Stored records
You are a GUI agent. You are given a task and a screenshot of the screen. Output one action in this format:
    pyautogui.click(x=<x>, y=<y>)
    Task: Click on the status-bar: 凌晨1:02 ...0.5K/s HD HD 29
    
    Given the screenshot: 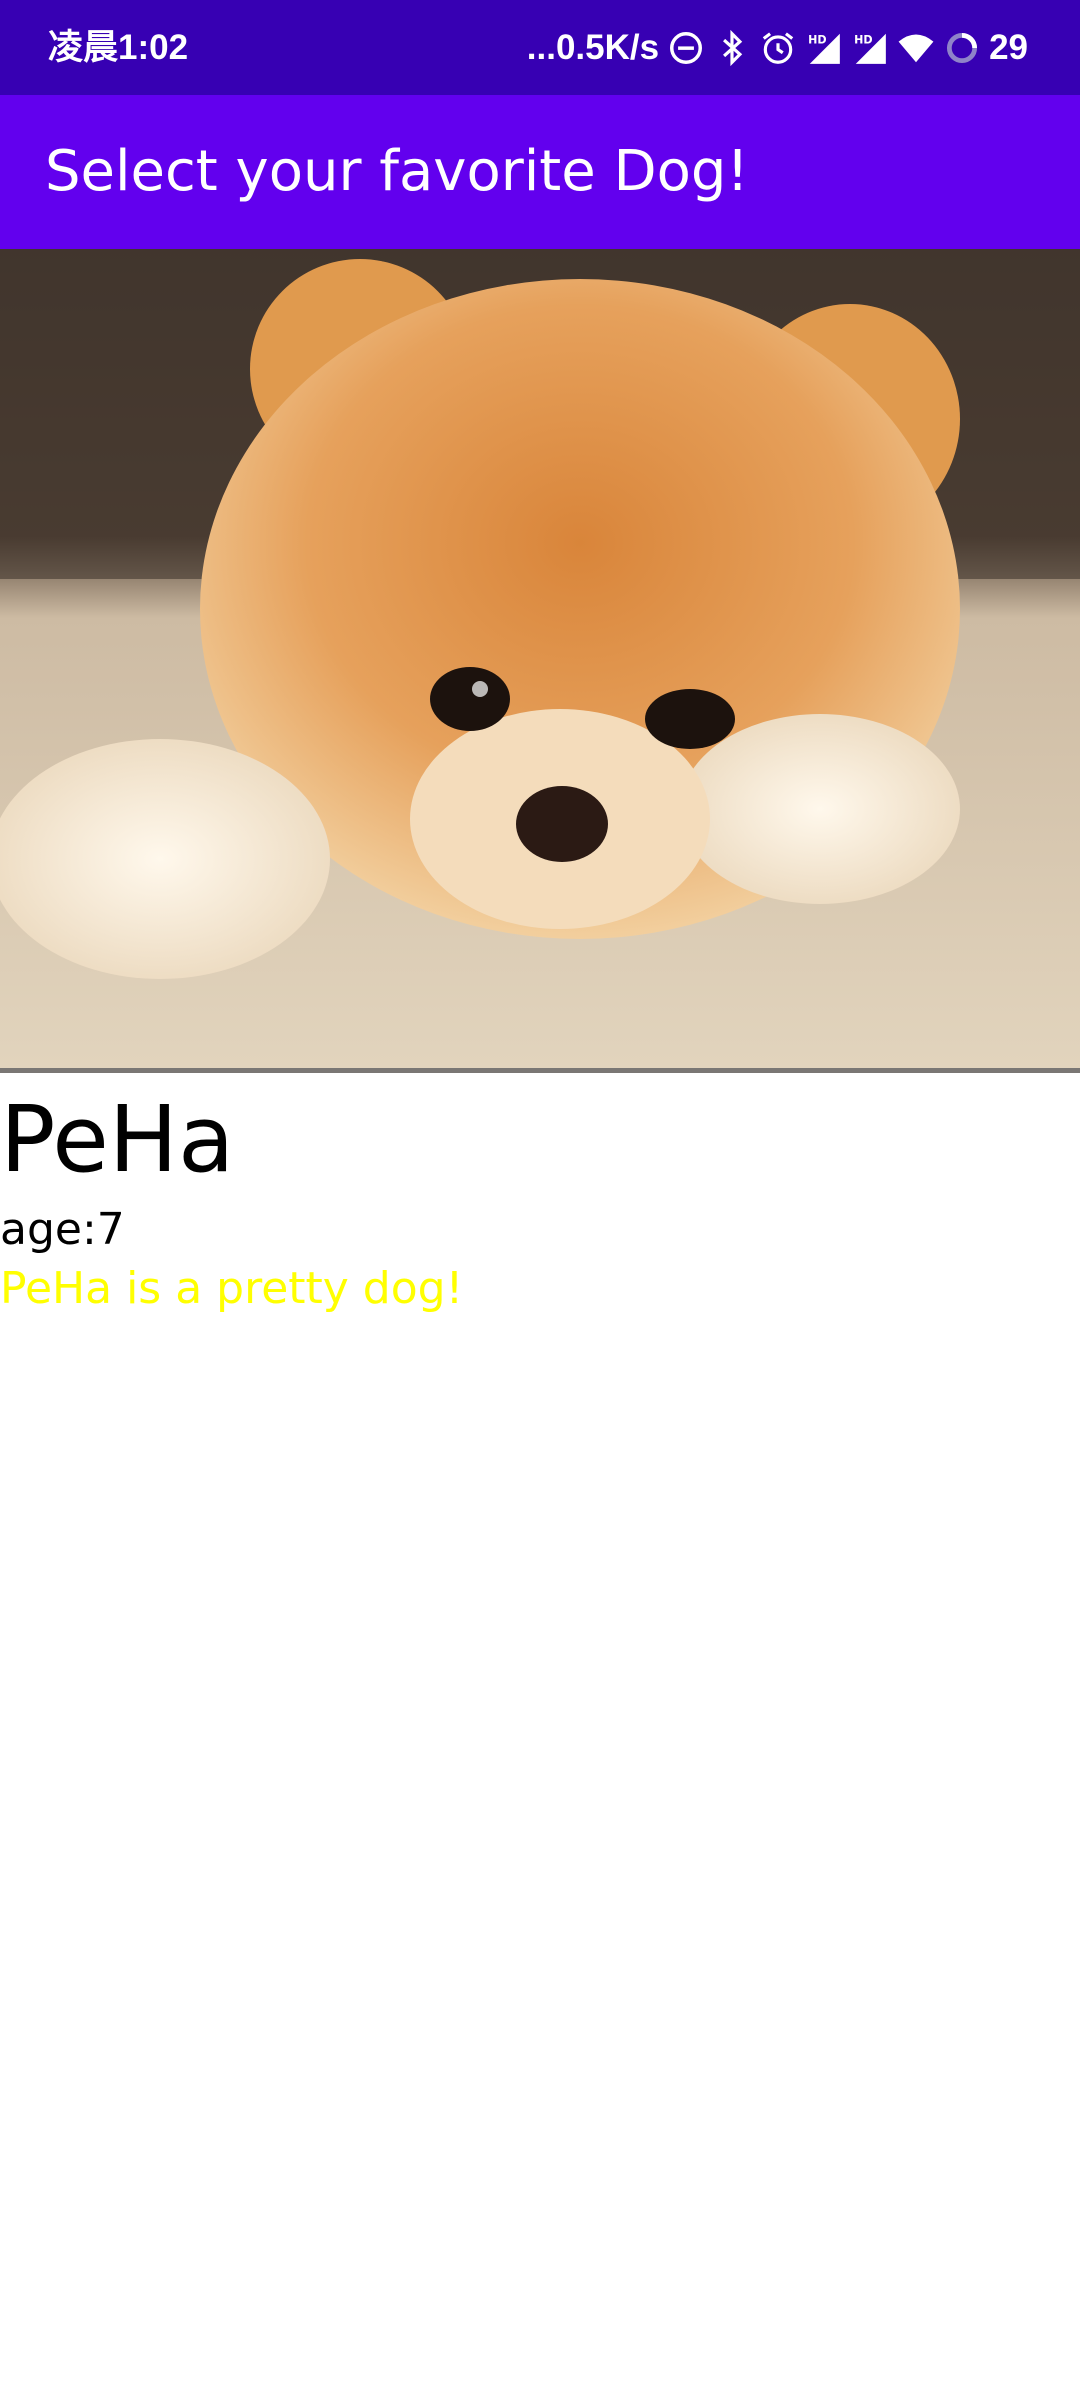 What is the action you would take?
    pyautogui.click(x=540, y=48)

REQUIRED ACTION
Convert everything from the start of the rows through the line containing "Task: Click on" into a JSON list of strings, one string per line and no blank lines.

EXERCISE ANSWER
[
  "You are a GUI agent. You are given a task and a screenshot of the screen. Output one action in this format:",
  "    pyautogui.click(x=<x>, y=<y>)",
  "    Task: Click on the status-bar: 凌晨1:02 ...0.5K/s HD HD 29"
]